Exercise goal: Please print the listing below line for line, without changing anything.

Given entries:
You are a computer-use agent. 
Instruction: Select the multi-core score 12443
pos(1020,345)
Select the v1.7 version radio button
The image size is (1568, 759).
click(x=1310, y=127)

Complete answer:
You are a computer-use agent. 
Instruction: Select the multi-core score 12443
pos(1020,345)
Select the v1.7 version radio button
The image size is (1568, 759).
click(x=1310, y=127)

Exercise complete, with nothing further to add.